The company is most excited about the potential applications to laboratory medicine, particularly cancer, Morin said. The portability of the instrument coupled with an expected turnaround time of 10-15 minutes could allow point-of-care testing for infectious diseases like Zika and influenza. Currently there are more than 20 different assays in development, and several have been tested with clinical samples.
Another finalist, Munich, Germany-based GNA Biosolutions, will showcase an ultrafast PCR system called pulse controlled amplification (PCA) for molecular diagnostics. Recognizing that PCR was the time-limiting factor in bringing molecular diagnostics outside the core laboratory, the company designed its system to heat samples for PCR instantaneously, then cool them immediately with a surrounding reservoir solution, allowing for results within 10 minutes.

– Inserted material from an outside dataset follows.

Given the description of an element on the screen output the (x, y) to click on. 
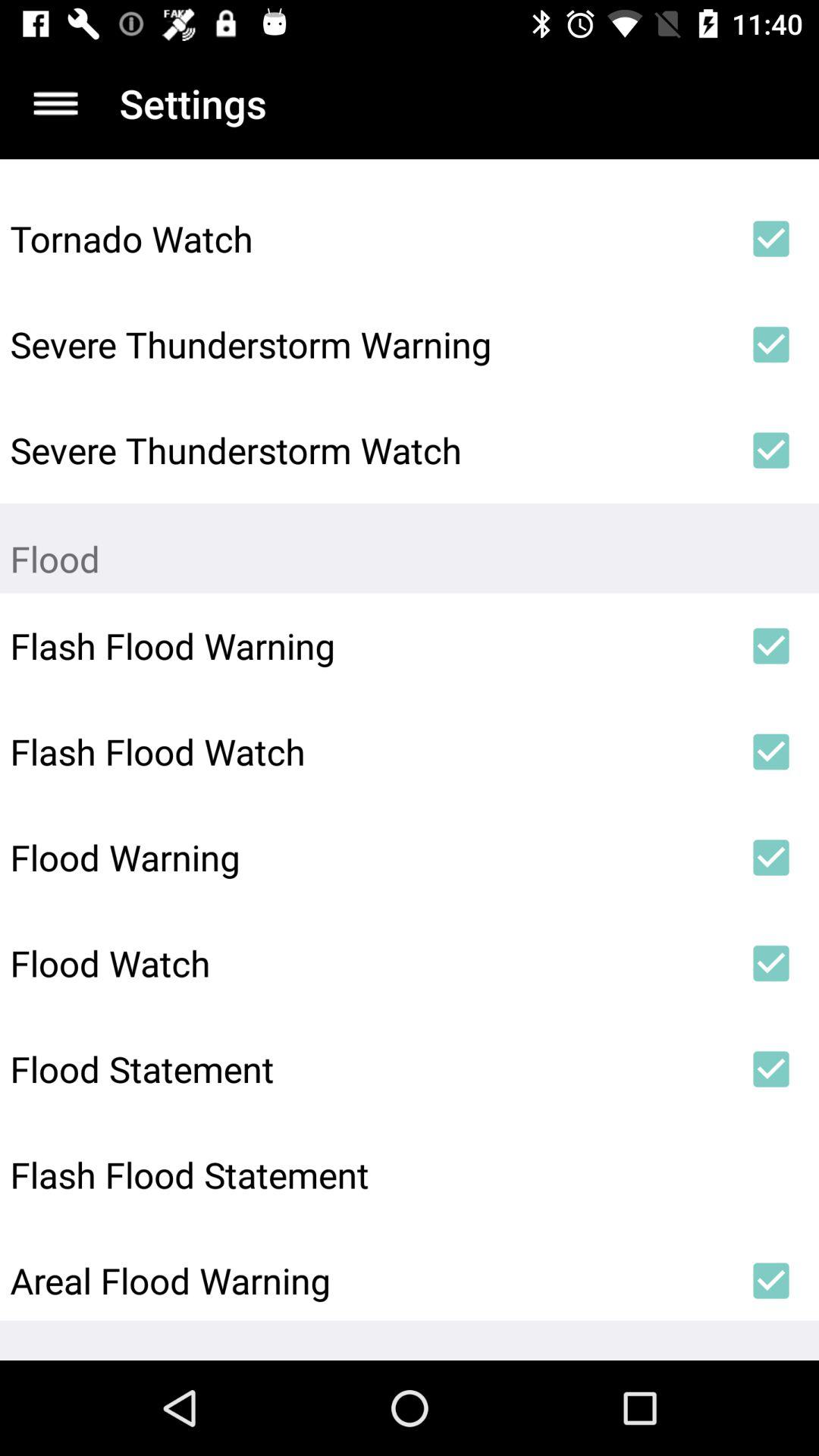
launch the icon next to severe thunderstorm watch icon (771, 450)
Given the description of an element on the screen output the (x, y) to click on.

“Our goal is to make it as easy as possible to be close to the patient,” said co-founder Lars Ullerich, PhD. The goal is for a technology that becomes part of the clinical workflow for infectious disease and antimicrobial testing. Ullerich also sees potential for the technology to be used by others and become a part of the laboratory workflow, with the intent of standardizing POC and central laboratory results. Currently, GNA Biosolutions is developing assays for MRSA and TB with industry partners and funded research.
The third finalist, Ativa Medical, also has an eye toward POC testing. “People underestimate the nuances of blood testing,” said David Deetz, one of the co-founders of the St. Paul, MN-based firm. “You need to understand the size of the problem.”
Ativa Medical plans to bring comprehensive medical testing to the world of POC testing through “broad decentralization,” Deetz said, utilizing microfluidics to perform the same assays as automated analysers but on a miniature, low-cost scale. The current sample volume is 40 mcl, but they anticipate a smaller volume after finishing optimization. Deetz said he envisions the device could be used throughout the developed and emerging markets in settings ranging from outpatient clinics to regions that that do not have access to hospital laboratories.
Each of the three finalists offers a unique take on the future of diagnostics. In addition to presentations at today’s special award session, attendees also can explore each finalist’s technology at their booths in the AACC Clinical Lab Expo.